SOAL LATIHAN:
1. Terjemahkan kalimat "Sudah lama aku tidak menulis surat." dari surat untuk Bunda ke dalam bahasa Inggris.
2. Tuliskan kembali tanpa perubahan seluruh bagian surat untuk Bunda, mulai dari "Assalamualaikum wr wb." sampai dengan "kasih banyak, ya.".

═══ BAGIAN DOKUMEN

Secarik Surat Cinta Untuk Bunda

Oleh Liza Fathiariani 15 Mar 2012

Banda Aceh, 14 Maret 2012

Kepada yang tercinta

para Bunda

di

seluruh Indonesia

Assalamualaikum wr wb.

Hai Bunda, apa kabar? Semoga Bunda di sini dalam keadaan sehat walafiat dan Allah senantiasa melimpahkan rahmat dan karuniaNya untukmu. Aku di sana Alhamdulillah juga sehat. Ini semua berkat doamu Bunda. Terima kasih banyak, ya.

Pasti Bunda terkejut menerima suratku. Tanpa angin ataupun hujan, tiba-tiba lembaran ini telah berada di tanganmu. Surprise! Aku ingin memberimu kejutan. Sudah lama aku tidak menulis surat. Sejak jarak antara kita semakin dekat karena semakin canggihnya teknologi. Dan sekarang, aku berhasil mengirimkanmu surat.

══════
═══ BAHAN BACAAN

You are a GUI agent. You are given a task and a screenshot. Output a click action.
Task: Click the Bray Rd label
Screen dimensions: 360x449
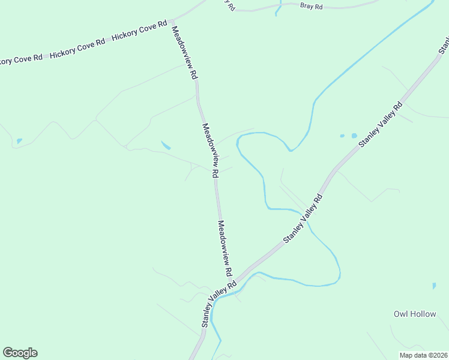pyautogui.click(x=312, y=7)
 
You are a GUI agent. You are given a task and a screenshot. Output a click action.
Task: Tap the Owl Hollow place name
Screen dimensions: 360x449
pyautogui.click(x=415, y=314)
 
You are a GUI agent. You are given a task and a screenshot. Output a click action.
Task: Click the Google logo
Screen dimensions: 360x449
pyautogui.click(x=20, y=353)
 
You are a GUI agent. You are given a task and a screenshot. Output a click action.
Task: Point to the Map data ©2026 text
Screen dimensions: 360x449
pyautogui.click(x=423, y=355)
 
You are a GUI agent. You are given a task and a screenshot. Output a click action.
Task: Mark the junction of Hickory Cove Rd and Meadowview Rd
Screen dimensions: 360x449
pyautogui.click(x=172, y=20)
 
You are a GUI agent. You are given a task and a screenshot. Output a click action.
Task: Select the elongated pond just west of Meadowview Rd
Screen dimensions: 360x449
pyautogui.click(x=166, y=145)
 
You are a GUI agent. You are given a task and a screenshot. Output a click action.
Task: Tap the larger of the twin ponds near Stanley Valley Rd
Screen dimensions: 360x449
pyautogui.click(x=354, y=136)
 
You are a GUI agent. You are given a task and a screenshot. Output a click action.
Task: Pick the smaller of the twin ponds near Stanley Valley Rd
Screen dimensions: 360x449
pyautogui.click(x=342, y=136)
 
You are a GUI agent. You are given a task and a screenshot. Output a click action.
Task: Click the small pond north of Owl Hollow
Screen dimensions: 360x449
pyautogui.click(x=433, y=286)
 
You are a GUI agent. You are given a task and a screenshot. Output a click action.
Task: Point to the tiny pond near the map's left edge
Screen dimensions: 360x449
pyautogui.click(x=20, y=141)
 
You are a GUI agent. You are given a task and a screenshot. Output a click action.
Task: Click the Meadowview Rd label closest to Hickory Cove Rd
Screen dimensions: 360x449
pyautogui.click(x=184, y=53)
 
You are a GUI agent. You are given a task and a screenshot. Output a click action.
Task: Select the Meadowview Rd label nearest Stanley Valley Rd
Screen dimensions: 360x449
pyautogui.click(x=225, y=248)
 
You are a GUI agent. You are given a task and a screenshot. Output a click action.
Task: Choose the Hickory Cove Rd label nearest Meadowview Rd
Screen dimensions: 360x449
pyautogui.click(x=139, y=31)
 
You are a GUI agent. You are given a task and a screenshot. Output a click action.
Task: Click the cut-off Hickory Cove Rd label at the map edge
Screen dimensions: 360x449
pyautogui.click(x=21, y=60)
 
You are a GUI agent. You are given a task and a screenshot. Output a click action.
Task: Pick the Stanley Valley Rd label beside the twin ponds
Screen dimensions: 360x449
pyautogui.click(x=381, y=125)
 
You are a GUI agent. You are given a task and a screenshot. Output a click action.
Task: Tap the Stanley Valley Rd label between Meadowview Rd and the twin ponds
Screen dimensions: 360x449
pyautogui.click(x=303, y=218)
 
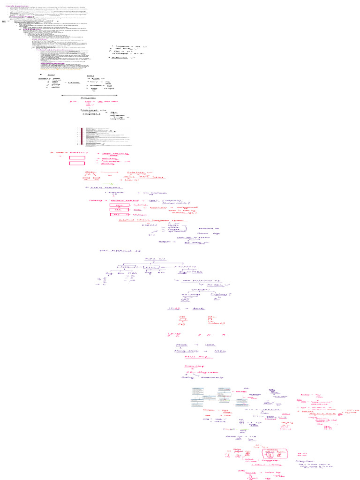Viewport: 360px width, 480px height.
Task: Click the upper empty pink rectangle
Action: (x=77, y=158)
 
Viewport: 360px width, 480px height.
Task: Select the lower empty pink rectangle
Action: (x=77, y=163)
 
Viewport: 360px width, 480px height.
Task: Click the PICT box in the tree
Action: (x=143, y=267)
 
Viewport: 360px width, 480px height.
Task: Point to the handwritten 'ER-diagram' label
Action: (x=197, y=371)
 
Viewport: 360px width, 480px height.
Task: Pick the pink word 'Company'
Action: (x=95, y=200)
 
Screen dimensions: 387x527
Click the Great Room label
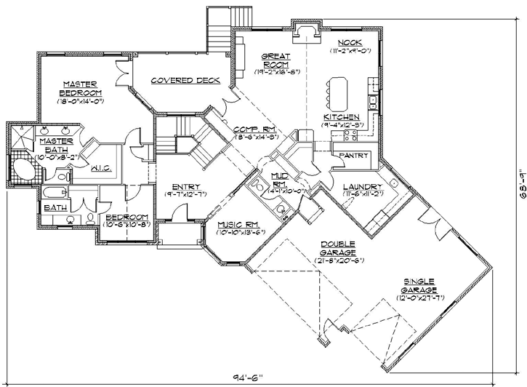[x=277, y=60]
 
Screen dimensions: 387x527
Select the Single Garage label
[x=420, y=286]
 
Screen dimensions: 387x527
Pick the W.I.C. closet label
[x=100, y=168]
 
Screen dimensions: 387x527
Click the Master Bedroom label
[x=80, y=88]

══════

KUNCI JAWABAN:
1. I haven't written a letter in a long time.

2.
Assalamualaikum wr wb.

Hai Bunda, apa kabar? Semoga Bunda di sini dalam keadaan sehat walafiat dan Allah senantiasa melimpahkan rahmat dan karuniaNya untukmu. Aku di sana Alhamdulillah juga sehat. Ini semua berkat doamu Bunda. Terima kasih banyak, ya.